The Securities and Exchange Commission is seriously considering a proposal to allow self-regulatory organizations to issue rules without…

The Securities and Exchange Commission is seriously considering a proposal to allow self-regulatory organizations to issue rules without prior industry input or SEC review.

And the industry doesn’t like it one bit.

Under the proposal, organizations such as the National Association of Securities Dealers and the New York Stock Exchange would be able to streamline most rule changes.

Such changes would take effect within 10 business days without allowing for public comment. Affected parties would have to file petitions to change rules after they were issued. Currently, self-regulatory organizations must allow for comment periods and get SEC approval.

The SEC staff has been calling industry officials in recent weeks to clarify positions on the proposal, made in January. That signals that the issue is being actively considered, although there are no deadlines.

The insurance industry in particular is concerned that NASD Regulation Inc. could use the streamlined procedures to assert jurisdiction over unregistered group variable-annuities sales – retirement plan contracts sold to employers for their employees.

The SEC is reviewing a request by the NASD’s enforcement arm that it be allowed to exert jurisdiction over the group plans. The SEC review was undertaken after the American Council of Life Insurers in Washington protested NASDR’s bid for expedited approval.

complexity noted

As far as SRO rulemakings are concerned, says Carl Wilkerson, the life insurers group’s chief counsel of securities and banking, “this is too complicated an area to not provide SEC scrutiny. Automatic rules lead to regrettable consequences in the marketplace.”

Self-regulatory organizations face increasing pressure from automated trading systems, as well as foreign exchanges, and they want the SEC to allow them to streamline their regulatory procedures so they can react to market changes more swiftly.

But the industry wants a chance to slow down self-regulatory organizations when it comes to significant rule changes.

Referring to the group variable-annuity proposal, Mr. Wilkerson says, “Under [the SEC proposal allowing streamlined SRO rule changes], we wouldn’t have had an opportunity to slow it down and raise all the issues before the SEC. When it involves significant marketplace competition, the SEC should be actively involved.”

Amal Aly, staff adviser to the self-regulation and supervisory practices committee at the Securities Industry Association in New York, echoes those concerns.

“Any rule, even the most benign rule on its face, may have implementation difficulties,” she says.

NASDR rules “are the ones that present significant concern,” she adds.

“Even when rules are vetted internally within the NASD, there’s no assurance that the committees that take a look at these rules provide an adequate cross-reference of the industry,” says Ms. Aly. “We need to make sure that the people who are most impacted have a voice.”
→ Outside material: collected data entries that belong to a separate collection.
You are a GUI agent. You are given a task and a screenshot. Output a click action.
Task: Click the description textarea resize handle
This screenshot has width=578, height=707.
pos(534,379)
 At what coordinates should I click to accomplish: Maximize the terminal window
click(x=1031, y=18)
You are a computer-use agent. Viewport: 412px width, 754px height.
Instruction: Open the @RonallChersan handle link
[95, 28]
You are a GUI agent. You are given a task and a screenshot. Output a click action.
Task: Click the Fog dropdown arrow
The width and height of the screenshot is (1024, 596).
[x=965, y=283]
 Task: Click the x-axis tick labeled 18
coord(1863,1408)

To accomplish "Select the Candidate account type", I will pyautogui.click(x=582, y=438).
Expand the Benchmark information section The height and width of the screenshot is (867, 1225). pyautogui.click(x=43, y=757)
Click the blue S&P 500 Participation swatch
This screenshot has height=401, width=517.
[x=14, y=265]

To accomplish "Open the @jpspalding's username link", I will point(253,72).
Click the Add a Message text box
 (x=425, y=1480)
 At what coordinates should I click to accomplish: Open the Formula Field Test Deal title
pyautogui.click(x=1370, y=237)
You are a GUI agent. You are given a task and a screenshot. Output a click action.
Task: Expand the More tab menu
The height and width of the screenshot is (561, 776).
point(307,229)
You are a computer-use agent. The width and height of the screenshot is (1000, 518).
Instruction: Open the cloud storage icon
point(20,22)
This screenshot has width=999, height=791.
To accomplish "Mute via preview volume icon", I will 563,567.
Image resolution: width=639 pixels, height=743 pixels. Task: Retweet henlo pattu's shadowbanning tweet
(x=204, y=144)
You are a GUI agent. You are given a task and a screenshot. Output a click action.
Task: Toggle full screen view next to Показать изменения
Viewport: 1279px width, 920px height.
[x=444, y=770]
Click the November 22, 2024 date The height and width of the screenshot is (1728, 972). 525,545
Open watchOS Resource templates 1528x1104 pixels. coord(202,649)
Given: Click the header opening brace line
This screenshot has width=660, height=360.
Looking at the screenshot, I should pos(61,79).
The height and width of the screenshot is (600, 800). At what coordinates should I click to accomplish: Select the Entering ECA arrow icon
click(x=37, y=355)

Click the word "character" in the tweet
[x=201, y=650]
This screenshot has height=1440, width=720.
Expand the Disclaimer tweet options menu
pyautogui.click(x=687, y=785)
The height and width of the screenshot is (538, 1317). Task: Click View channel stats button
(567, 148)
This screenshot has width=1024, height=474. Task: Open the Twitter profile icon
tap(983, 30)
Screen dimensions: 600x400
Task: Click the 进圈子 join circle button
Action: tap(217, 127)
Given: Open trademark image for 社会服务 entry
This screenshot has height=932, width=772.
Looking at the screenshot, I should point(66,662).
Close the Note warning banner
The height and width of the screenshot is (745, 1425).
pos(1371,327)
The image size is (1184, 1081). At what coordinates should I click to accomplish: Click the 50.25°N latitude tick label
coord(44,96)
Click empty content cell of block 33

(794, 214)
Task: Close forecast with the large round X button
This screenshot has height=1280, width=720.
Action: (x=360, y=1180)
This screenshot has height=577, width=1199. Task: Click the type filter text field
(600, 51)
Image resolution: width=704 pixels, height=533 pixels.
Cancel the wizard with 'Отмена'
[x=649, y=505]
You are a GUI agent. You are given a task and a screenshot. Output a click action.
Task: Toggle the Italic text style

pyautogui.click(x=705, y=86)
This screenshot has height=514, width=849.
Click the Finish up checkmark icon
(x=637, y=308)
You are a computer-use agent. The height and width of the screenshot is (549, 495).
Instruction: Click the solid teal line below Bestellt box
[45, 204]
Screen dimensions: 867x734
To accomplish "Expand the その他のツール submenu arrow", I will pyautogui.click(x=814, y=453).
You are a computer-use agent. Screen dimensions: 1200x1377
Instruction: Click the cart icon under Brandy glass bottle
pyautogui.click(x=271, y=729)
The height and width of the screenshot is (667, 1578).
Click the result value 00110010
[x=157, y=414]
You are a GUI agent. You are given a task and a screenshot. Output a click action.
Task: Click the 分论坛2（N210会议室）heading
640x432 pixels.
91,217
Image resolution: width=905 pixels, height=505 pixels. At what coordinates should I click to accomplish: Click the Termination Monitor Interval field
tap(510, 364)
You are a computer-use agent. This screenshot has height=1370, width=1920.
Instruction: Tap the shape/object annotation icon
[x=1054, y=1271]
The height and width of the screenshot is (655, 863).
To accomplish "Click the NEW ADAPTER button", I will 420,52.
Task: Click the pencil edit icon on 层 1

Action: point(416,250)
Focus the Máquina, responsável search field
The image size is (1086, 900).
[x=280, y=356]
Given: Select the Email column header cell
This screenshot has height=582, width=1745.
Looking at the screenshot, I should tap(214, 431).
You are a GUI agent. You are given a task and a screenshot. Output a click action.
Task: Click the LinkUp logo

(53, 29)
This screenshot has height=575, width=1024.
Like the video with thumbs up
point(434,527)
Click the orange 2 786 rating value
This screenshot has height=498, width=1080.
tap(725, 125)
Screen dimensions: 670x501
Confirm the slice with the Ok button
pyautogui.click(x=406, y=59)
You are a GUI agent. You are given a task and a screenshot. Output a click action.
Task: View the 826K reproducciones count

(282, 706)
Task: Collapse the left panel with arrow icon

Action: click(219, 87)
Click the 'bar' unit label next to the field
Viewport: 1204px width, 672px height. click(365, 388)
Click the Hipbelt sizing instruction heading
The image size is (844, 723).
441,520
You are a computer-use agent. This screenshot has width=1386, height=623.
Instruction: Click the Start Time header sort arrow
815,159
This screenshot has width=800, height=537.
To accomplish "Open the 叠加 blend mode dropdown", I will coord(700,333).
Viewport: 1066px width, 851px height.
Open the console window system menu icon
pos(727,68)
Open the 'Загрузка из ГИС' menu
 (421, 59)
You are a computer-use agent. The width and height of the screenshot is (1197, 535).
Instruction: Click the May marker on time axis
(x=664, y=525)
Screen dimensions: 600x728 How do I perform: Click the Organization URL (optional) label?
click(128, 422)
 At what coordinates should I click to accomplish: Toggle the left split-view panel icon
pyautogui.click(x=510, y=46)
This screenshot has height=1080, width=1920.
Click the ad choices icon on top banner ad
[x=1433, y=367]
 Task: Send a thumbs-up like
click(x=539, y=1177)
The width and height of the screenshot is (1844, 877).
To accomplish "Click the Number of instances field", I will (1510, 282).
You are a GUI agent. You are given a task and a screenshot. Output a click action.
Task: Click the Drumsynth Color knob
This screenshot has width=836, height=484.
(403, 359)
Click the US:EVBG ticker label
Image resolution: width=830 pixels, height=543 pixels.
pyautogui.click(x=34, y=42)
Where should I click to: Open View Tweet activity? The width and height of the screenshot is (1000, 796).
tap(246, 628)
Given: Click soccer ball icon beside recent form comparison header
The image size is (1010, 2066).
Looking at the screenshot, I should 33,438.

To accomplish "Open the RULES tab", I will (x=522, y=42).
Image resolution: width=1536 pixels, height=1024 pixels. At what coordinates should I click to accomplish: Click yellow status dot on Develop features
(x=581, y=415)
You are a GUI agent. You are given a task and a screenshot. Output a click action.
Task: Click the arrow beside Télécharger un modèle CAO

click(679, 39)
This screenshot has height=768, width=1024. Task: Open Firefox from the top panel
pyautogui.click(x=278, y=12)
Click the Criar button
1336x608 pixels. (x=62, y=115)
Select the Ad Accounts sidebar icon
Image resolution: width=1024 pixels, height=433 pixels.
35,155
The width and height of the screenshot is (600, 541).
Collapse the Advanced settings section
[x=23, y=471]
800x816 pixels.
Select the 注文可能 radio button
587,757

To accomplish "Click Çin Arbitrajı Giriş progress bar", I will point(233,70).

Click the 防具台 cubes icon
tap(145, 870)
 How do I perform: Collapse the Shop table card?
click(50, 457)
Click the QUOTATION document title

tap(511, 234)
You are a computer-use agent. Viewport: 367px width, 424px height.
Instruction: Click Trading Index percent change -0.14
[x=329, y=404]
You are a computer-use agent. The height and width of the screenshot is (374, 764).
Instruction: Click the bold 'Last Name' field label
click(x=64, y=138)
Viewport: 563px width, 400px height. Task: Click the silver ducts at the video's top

And comments the Investment Company Institute filed with the SEC in April assert, “There have been numerous instances where proposed rule changes … have had a major impact on market participants, albeit often unintended.”

The ICI letter, signed by general counsel Craig Tyle, cites rules extending the close of trading and governing how orders are handled: “Many of the filings that would become immediately effective under the proposed rule could result in adverse consequences for investors, without any opportunity for input from the public or review by the commission.”

In comments it filed with the SEC in May, however, NASDR argues that the proposed changes should enhance its ability to regulate the industry “without compromising the ability of the SEC staff to meaningfully review and act upon proposed rule changes.”

James Angel, associate professor of finance at Georgetown University, agrees, but says the SEC proposal doesn’t go far enough. Mr. Angel was a visiting academic fellow at NASDR for the past year.

“The process has gone haywire,” he says. “As global barriers to competition have faded and as the technology has shifted, we see broker-dealers like Instinet acting like exchanges, and we’re seeing exchanges starting to behave like broker-dealers – the Australia Stock Exchange and the Singapore Stock Exchange channel order flows to each other.”

The current regulatory environment, he adds, “gives all the SROs’ competitors a chance to see what the SRO is doing in advance, and then lobby the government to halt it.” He cites as an example the fact that the Boston Exchange had to go through a lengthy process to extend its trading hours by 15 minutes, while Instinet was able to operate 24 hours a day immediately.

“Is there any other business in this country that has its hours of operation governed by the federal government?” Mr. Angel asks.

“That is the level of madness. Even the most trivial and routine business decisions have to be approved in advance by the federal government.”

The SEC would still have approval power over major SRO changes, he adds.